The futex offset is defined in the robust list head and it is the offset of the lock word from the start of the list node.

This is how it’s done:

static long get_robust_list(int tid, struct robust_list_head** head_ptr,
			    size_t* len_ptr)
{
	return syscall(SYS_get_robust_list, tid, head_ptr, len_ptr);
}

static long find_lock_word_offset(pthread_mutex_t* mutex)
{
	struct robust_list_head* head;
	size_t len;

	int rc = get_robust_list(0, &head, &len);
	if (rc != 0)
		return -1;

	assert(len == sizeof(struct robust_list_head));

	uintptr_t node_addr, mutex_addr = (uintptr_t)mutex;
	struct robust_list* node;

	for (node = head->list.next; node != &head->list; node = node->next) {
		node_addr = (uintptr_t)node;

		if (mutex_addr <= node_addr
		 && node_addr < mutex_addr + sizeof(*mutex))
			break;
	}

	if (node == &head->list)
		return -1;

	return (long)(node_addr - mutex_addr) + head->futex_offset;
}

Checking for aliveness on the other end goes something like this:

int is_reader_alive(struct my_shm* shm)
{
	uint32_t* addr = (uint32_t*)((intptr_t)&shm->mutex
				     + shm->lockword_offset);
	uint32_t lock_word = atomic_load(addr);
	return lock_word && !(lock_word & (1 << 30));
}

A relaxed __atomic_load() yields a single regular instruction, so there is no faster way to do it and the aliveness check becomes “free”, essentially.

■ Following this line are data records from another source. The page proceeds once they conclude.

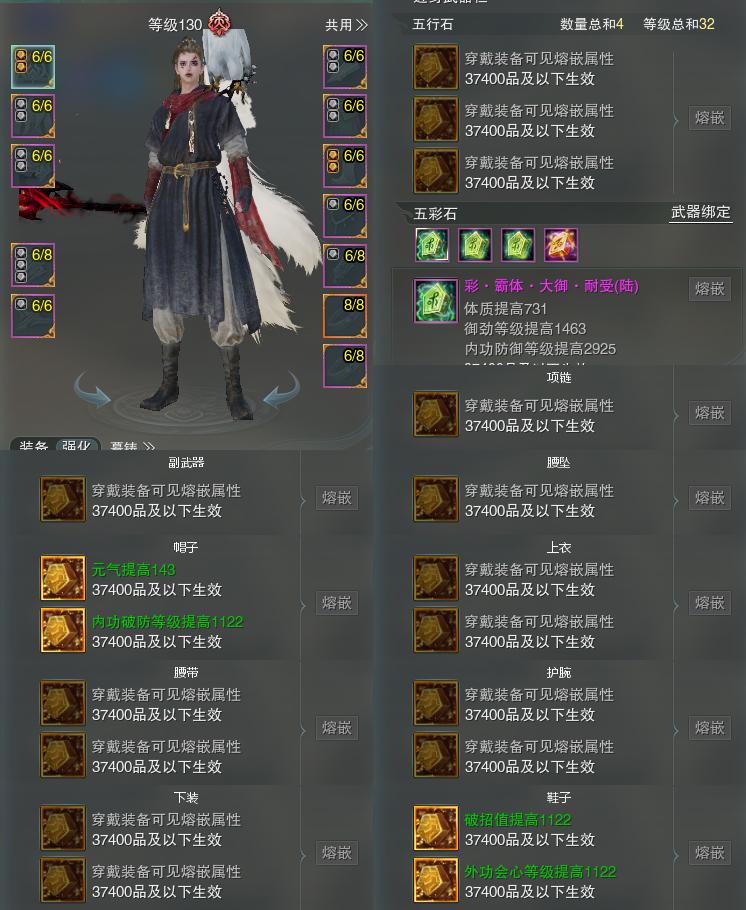Click the 武器绑定 link
Image resolution: width=746 pixels, height=910 pixels.
[701, 212]
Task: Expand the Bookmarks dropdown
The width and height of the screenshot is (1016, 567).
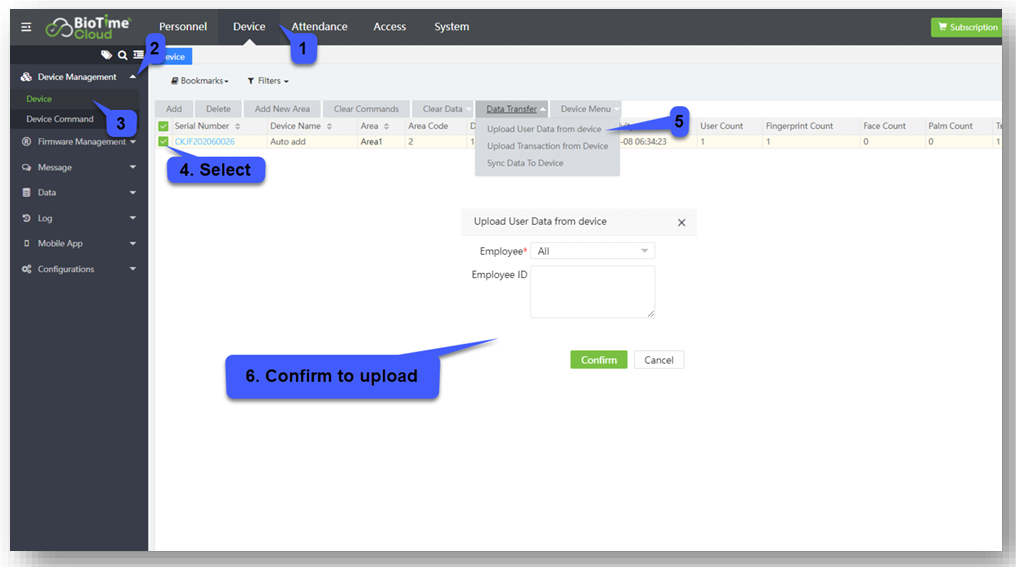Action: 200,81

Also, the implementation is quite short and I would say it’s even rather simple. But, is this kind of a hack something that should be used in production code?

Benchmarks

The following benchmarks are from my Thinkpad X220. The time column shows the time that it takes to run 10000000 loops. See benchmarks.c.

  Normalised Time Explanation
dummy 1.0 0.04 s Do nothing
load 1.0 0.04 s Loading from a memory address
mutex 3.5 0.14 s pthread_mutex_trylock()
epoll 32.0 1.28 s Running epoll on an empty fd
kill 44.5 1.78 s kill(pid, 0)
procfs 204.8 8.19 s faccessat() on /proc/pid